Passage to read →
-=-=-

The fireball radius is 323 feet. Radius of fireball when the shock front breaks
away 312 feet. As shock front breaks away a second thermal pulse begins.
Distance to 1 psi overpressure (moderate structural damage) 4.57 miles. Distance
to second degree burns to exposed skin 1.45 miles
.
Cloud top will stabilize at about 25,000 feet and cloud bottom will be around
14,000 feet. The cloud will have a radius of 2.68 miles and at 1 mile the
windspeed will reach 141 miles per hour. A contact burst would produce a crater
about 215 feet across and a crater about 47 feet deep assuming that it was on
solid granite. Twice that if wet soil or rock. At a distance of 2.07 mile
causalities would be expected in the open.
It is unlikely that a normalized dose rate of greater than 5000 R/Hr will occur
over any significant areas, and will be confined to very distinct hot spots
created by local topography, with microweather aspects.
The following can apply to a detonation of almost any yield. Early fallout will
normally consist of elements with high condensation temperatures - light and
refractory elements. The krypton and xenon decay chains will be almost absent
due to relative volatility. As the cloud cools the cesiums, strontiums and
iodines will condense and fallout at a distance away proportional to the time of
fall from the cloud bottom. Almost all fallout originates in the zone between
2/3 the height of the top of the stem and the cloud top as much as 30% will be
trapped in the upper atmosphere and will be deposited over a period of years!!

-=-=-

Problem 1 →
In the passage on nuclear blast effects, rewrite the part starting at "It is unlikely" and ending at "period of years!!", changing "fallout" to "radioactive debris".
Problem 2 →
Write the next few sentences of the passage on nuclear blast effects, continuing from its final sentence.

Dataset excerpts →
-=-=-

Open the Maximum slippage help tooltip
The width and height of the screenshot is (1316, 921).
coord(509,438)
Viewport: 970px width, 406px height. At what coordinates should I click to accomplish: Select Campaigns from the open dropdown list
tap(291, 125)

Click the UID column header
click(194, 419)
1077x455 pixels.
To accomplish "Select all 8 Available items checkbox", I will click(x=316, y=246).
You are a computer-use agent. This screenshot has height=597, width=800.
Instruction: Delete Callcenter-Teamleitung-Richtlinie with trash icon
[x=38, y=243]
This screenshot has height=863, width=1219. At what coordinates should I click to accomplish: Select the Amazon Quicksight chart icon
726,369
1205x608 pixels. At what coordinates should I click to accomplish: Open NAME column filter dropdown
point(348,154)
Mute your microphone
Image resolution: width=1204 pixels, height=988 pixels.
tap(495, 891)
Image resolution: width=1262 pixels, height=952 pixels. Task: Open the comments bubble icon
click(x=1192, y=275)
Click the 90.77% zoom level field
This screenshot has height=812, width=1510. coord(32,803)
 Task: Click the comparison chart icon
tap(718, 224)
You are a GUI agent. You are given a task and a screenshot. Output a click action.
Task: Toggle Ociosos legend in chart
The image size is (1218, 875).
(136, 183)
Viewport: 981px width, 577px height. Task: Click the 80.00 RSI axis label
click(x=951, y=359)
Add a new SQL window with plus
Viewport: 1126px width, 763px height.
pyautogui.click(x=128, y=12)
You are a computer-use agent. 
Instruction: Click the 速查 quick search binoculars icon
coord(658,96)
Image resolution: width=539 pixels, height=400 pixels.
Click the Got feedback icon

-=-=-

Task answer 1 →
It is unlikely that a normalized dose rate of greater than 5000 R/Hr will occur
over any significant areas, and will be confined to very distinct hot spots
created by local topography, with microweather aspects.
The following can apply to a detonation of almost any yield. Early radioactive debris will
normally consist of elements with high condensation temperatures - light and
refractory elements. The krypton and xenon decay chains will be almost absent
due to relative volatility. As the cloud cools the cesiums, strontiums and
iodines will condense and radioactive debris at a distance away proportional to the time of
fall from the cloud bottom. Almost all radioactive debris originates in the zone between
2/3 the height of the top of the stem and the cloud top as much as 30% will be
trapped in the upper atmosphere and will be deposited over a period of years!!

Task answer 2 →
The relative severity of the effects from a weapon of given yield depends on the
effective energy partition.- at small yields the prompt radiation effects are
predominant. As yields go up the blast takes over through a relative short
range, as the yields get larger the effective illumination time increases the
net thermal exposure, this effect makes the thermal effects much higher at the
upper end of the yield spectrum.
If the explosion is not at a very high altitude it will have 2 distinct thermal
pulses, with most of the damage occurring with the second pulse. At low yields,
this is too quick to be of much use. But at high yields (Strategic type
warheads, ICBM's ect) this would provide a warning effect that could allow some
evasive actions. The prompt radiation doses received in the first minute after
the detonation would arrive almost instantly upon the occurrence of the
detonation and could not be evaded. In all circumstances casualty effects depend
on distance, yield and shielding.
A weapon is detonated by bringing a mass of fissionable material into a
condition of prompt supercriticality either by the explosive assembly of 2 or
more subcritical masses (design to the suitcase nukes) or by increasing the
density to decrease the surface area thereby reducing nuetron leakage. The
weapon used at Hiroshima was of the former and Nagasaki the latter.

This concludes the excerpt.